→ Source material:
-- Opening Marker --

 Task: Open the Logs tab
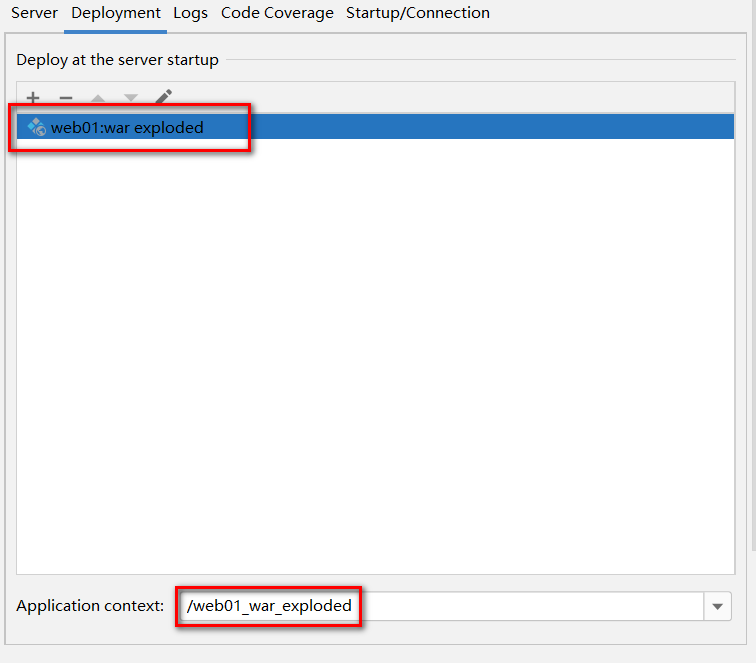point(190,13)
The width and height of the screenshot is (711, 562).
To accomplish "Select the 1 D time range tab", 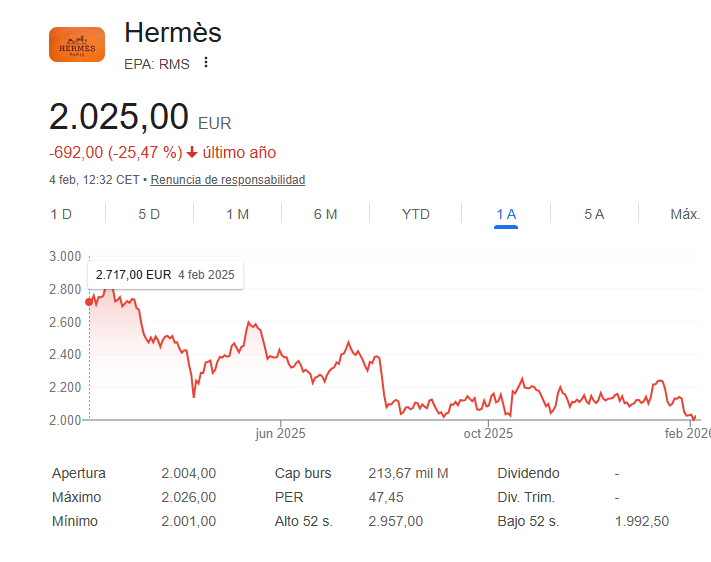I will (x=61, y=214).
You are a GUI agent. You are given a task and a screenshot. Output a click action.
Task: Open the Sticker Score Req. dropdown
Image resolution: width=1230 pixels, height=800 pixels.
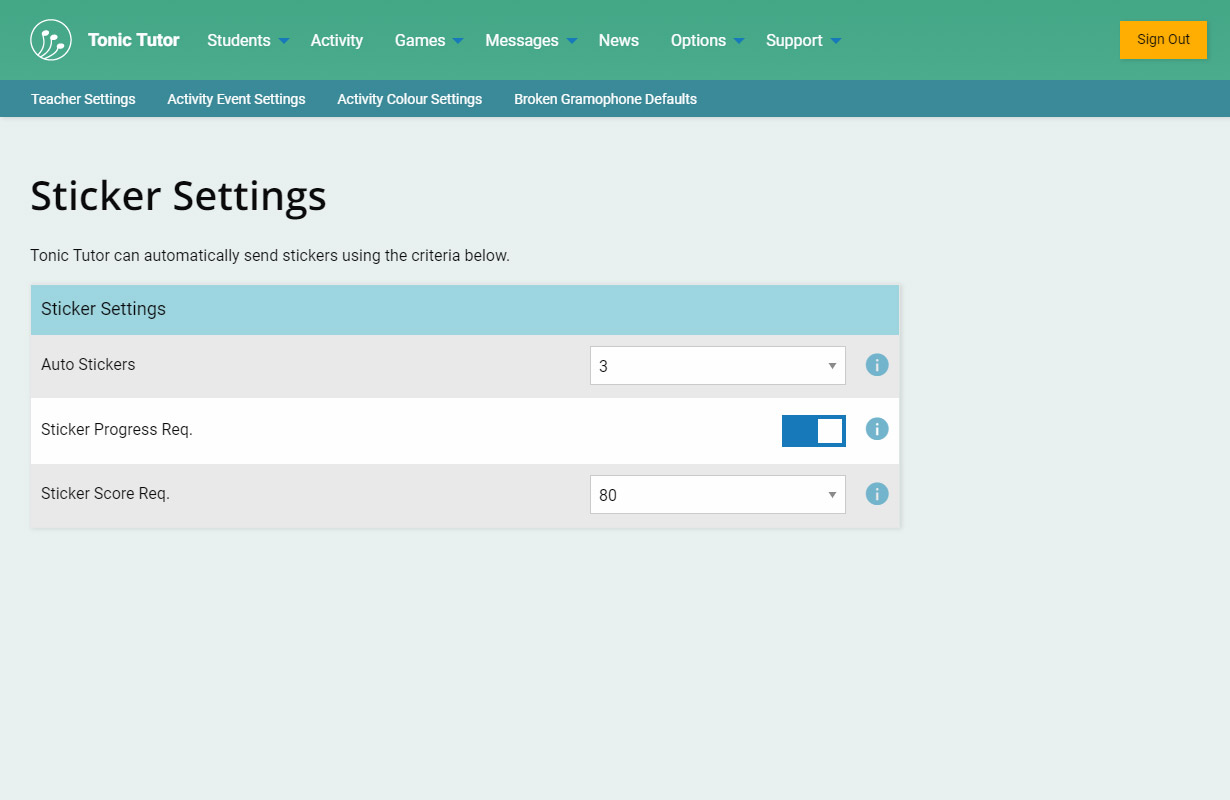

-- Closing Marker --

→ Exercise brief:
What is needed here is an exact copy of the lines from the line containing "You are a GUI" through the end of the records, with every picture left out.

→ Answer section:
You are a GUI agent. You are given a task and a screenshot. Output a click action.
Task: Open the Sticker Score Req. dropdown
Image resolution: width=1230 pixels, height=800 pixels.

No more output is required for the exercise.